Soutenir les mamans qui allaitent constitue une des nombreuses façons dont les programmes d’éducation de la petite enfance peuvent contribuer au bon développement des jeunes enfants en aidant leurs parents. L’allaitement comporte non seulement d’excellents avantages nutritionnels, immunologiques et émotionnels pour la croissance et le développement des enfants en bas âge, mais il protège également la santé mentale des mamans. Le centre familial permet entre autres d’avoir accès à des infirmières de la santé publique qui sont spécialisées dans le soutien à l’allaitement.

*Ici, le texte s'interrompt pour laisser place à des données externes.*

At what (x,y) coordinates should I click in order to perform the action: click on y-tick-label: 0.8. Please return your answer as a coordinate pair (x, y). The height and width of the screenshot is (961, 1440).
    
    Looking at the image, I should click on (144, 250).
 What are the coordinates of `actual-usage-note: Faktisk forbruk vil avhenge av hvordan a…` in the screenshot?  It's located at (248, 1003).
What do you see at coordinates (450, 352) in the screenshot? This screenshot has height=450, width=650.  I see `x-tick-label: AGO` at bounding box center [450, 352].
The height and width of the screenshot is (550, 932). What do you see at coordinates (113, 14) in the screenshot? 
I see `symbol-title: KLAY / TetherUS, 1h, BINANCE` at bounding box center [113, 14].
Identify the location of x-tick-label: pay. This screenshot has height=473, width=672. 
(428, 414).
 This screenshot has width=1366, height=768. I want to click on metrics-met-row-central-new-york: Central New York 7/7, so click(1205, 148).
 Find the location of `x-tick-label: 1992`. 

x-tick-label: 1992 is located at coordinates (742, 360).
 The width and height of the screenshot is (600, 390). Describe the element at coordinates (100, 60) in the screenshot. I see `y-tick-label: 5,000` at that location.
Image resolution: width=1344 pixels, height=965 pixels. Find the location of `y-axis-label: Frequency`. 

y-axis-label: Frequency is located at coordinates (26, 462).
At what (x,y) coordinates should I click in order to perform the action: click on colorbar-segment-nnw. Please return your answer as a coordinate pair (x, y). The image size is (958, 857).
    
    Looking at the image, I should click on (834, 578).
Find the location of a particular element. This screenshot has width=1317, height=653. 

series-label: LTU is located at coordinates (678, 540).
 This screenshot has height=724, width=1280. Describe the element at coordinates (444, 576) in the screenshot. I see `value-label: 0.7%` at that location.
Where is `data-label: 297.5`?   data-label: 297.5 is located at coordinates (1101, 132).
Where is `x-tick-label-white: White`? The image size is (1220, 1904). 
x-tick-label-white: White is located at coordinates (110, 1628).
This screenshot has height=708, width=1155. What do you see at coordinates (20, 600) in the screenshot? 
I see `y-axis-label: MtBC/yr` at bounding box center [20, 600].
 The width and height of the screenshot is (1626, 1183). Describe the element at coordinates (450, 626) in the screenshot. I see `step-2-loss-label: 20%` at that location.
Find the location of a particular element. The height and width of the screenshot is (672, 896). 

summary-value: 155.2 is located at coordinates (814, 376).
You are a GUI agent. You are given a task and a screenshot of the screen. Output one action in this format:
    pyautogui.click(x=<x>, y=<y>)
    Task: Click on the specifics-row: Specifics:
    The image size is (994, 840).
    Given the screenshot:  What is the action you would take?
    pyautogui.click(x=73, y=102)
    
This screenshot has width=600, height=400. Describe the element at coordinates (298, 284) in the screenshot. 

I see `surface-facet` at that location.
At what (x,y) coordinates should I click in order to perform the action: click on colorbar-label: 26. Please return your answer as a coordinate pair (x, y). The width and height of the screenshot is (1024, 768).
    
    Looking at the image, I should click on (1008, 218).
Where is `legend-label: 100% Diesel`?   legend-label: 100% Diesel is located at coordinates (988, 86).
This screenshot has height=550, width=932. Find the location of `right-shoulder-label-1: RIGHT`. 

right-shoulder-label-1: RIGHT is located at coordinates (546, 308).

Le stress et la dépression ne se ressentent pas seulement chez les nouvelles mamans, ni chez les familles immigrantes, monoparentales ou ayant des difficultés financières. La génération « sandwich » doit prendre soin des jeunes enfants et des parents vieillissants. Elle travaille plus longtemps et plus fort et la sécurité d’emploi n’est pas considérée comme une option.40 Un sondage du Conference Board du Canada a révélé que la mère professionnelle est l’employé le plus épuisé.41
Le stress ressenti par les parents n’est pas bénéfique pour leurs enfants. Il perturbe la capacité des parents à gérer leur propre comportement, ce qui leur laisse peu de ressources pour régulariser le comportement de leurs enfants. Plus les parents sont perturbés, moins ils sont enclins à jouer un rôle positif auprès de leurs enfants. Le stress parental chronique a des répercussions sur les enfants. Les chercheurs ont établi un lien entre le stress parental chronique et le dossier scolaire médiocre de leurs enfants.42
Catherine Porter, chroniqueuse pour le Toronto Star, a décrit sa tension croissante alors qu’elle attend le métro à la fin de chaque journée de travail : « [A]lors que l’école de quartier pourrait accepter [ma fille] Lyla pour toute une journée, elle n’accepte pas mon fils Noah. Il est trop jeune. Il devra aller à l’ancien service de garde de Lyla, un arrêt plus loin. Deux arrêts le matin. Deux arrêts le soir. J’éprouve deux fois plus de stress en attendant le métro. C’est ce qu’on appelle “jongler” avec la réalité des services de garde. »43
Des chercheurs ont montré que les parents dont les enfants participent à des programmes intégrés à leur école sont moins anxieux que leurs voisins dont les enfants font partie du système régulier confus.44 Des gains directs ont également été répertoriés pour les enfants. L’évaluation de Sure Start, au Royaume-Uni,45 de Communities for Children, en Australie,46 et de Toronto First Duty47 a révélé que les enfants des quartiers où des services intégrés pour enfants étaient offerts se sont mieux développés sur le plan social,48 qu’ils se comportent mieux et qu’ils font preuve d’une plus grande indépendance ou maîtrise de soi que les enfants qui vivent dans des endroits similaires n’offrant pas de programme intégré.
Les Canadiens doivent accomplir la tâche difficile et importante d’élever des enfants avec un peu plus de facilité. Comme société, nous ne pouvons pas tout avoir. Nous dépendons des femmes sur le marché du travail et nous nous attendons à ce que les familles portent le fardeau social et financier nécessaire pour élever la prochaine génération. Nous devons cependant payer cher lorsque les familles pataugent et que leurs enfants sont délaissés. Les frais liés aux soins de santé sont impossibles à gérer sans promouvoir la santé, et ramasser derrière les enfants tombés entre les mailles du filet n’est pas plus rentable.